───── Dataset entries ─────

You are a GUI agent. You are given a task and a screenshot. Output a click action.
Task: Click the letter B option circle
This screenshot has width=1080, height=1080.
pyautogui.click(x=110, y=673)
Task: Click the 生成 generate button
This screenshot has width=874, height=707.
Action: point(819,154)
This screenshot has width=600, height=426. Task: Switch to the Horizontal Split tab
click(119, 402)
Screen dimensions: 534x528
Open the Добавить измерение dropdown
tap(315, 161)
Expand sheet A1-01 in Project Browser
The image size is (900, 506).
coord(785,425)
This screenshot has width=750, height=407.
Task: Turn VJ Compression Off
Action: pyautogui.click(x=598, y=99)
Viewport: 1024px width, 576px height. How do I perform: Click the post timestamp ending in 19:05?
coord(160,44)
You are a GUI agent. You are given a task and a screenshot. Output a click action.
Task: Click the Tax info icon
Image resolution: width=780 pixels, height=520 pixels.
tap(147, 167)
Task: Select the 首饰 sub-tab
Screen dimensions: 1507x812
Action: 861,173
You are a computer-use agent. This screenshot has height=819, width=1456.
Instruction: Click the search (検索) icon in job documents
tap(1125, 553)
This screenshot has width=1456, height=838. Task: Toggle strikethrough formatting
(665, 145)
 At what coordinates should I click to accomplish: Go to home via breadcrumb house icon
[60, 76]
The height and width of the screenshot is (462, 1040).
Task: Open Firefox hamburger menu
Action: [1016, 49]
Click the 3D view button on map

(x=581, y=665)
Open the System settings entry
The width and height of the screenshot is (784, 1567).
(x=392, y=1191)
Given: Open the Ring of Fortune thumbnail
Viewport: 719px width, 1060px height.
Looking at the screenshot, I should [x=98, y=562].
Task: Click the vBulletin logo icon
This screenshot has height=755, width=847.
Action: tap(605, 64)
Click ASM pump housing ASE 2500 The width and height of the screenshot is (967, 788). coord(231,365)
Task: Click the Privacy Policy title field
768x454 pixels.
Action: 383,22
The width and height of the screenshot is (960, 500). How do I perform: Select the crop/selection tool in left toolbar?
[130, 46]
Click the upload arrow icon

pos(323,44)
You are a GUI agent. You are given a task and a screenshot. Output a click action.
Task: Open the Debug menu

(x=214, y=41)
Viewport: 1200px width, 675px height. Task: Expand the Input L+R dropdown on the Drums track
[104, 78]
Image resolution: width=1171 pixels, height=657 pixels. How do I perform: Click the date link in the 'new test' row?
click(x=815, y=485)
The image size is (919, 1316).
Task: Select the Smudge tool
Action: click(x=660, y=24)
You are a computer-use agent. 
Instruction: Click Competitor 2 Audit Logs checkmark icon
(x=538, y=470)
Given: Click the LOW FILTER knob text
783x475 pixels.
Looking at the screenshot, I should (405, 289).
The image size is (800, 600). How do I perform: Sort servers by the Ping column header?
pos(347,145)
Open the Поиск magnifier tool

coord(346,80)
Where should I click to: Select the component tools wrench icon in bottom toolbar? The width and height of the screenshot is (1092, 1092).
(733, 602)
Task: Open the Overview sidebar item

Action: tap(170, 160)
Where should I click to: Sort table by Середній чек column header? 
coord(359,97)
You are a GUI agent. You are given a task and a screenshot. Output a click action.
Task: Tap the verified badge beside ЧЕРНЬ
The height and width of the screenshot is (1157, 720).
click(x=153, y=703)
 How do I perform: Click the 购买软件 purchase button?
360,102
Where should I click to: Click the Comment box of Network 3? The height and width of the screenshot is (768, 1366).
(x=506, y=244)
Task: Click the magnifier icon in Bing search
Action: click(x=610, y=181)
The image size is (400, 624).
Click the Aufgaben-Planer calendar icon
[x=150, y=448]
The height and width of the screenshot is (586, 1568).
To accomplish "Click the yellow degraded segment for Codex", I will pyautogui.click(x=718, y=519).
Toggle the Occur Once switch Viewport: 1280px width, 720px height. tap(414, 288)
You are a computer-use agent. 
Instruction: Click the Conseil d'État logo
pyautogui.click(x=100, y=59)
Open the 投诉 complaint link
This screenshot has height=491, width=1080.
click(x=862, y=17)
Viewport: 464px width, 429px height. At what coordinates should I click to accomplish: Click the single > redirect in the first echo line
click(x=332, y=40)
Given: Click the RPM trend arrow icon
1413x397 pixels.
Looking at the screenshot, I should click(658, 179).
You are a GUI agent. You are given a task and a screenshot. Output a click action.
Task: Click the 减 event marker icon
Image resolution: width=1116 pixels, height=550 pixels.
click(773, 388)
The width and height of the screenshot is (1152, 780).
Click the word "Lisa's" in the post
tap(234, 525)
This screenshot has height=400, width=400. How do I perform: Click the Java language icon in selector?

─────

__Aim__.
In the entries that open with the line containing "The image size is (800, 600)." and close with the line containing "click(x=332, y=40)", change "Ping" to "Latency" and give those lines again with nothing else altered.

__Answer for this exercise__.
The image size is (800, 600). How do I perform: Sort servers by the Latency column header?
pos(347,145)
Open the Поиск magnifier tool

coord(346,80)
Where should I click to: Select the component tools wrench icon in bottom toolbar? The width and height of the screenshot is (1092, 1092).
(733, 602)
Task: Open the Overview sidebar item

Action: tap(170, 160)
Where should I click to: Sort table by Середній чек column header? 
coord(359,97)
You are a GUI agent. You are given a task and a screenshot. Output a click action.
Task: Tap the verified badge beside ЧЕРНЬ
The height and width of the screenshot is (1157, 720).
click(x=153, y=703)
 How do I perform: Click the 购买软件 purchase button?
360,102
Where should I click to: Click the Comment box of Network 3? The height and width of the screenshot is (768, 1366).
(x=506, y=244)
Task: Click the magnifier icon in Bing search
Action: click(x=610, y=181)
The image size is (400, 624).
Click the Aufgaben-Planer calendar icon
[x=150, y=448]
The height and width of the screenshot is (586, 1568).
To accomplish "Click the yellow degraded segment for Codex", I will pyautogui.click(x=718, y=519).
Toggle the Occur Once switch Viewport: 1280px width, 720px height. tap(414, 288)
You are a computer-use agent. 
Instruction: Click the Conseil d'État logo
pyautogui.click(x=100, y=59)
Open the 投诉 complaint link
This screenshot has height=491, width=1080.
click(x=862, y=17)
Viewport: 464px width, 429px height. At what coordinates should I click to accomplish: Click the single > redirect in the first echo line
click(x=332, y=40)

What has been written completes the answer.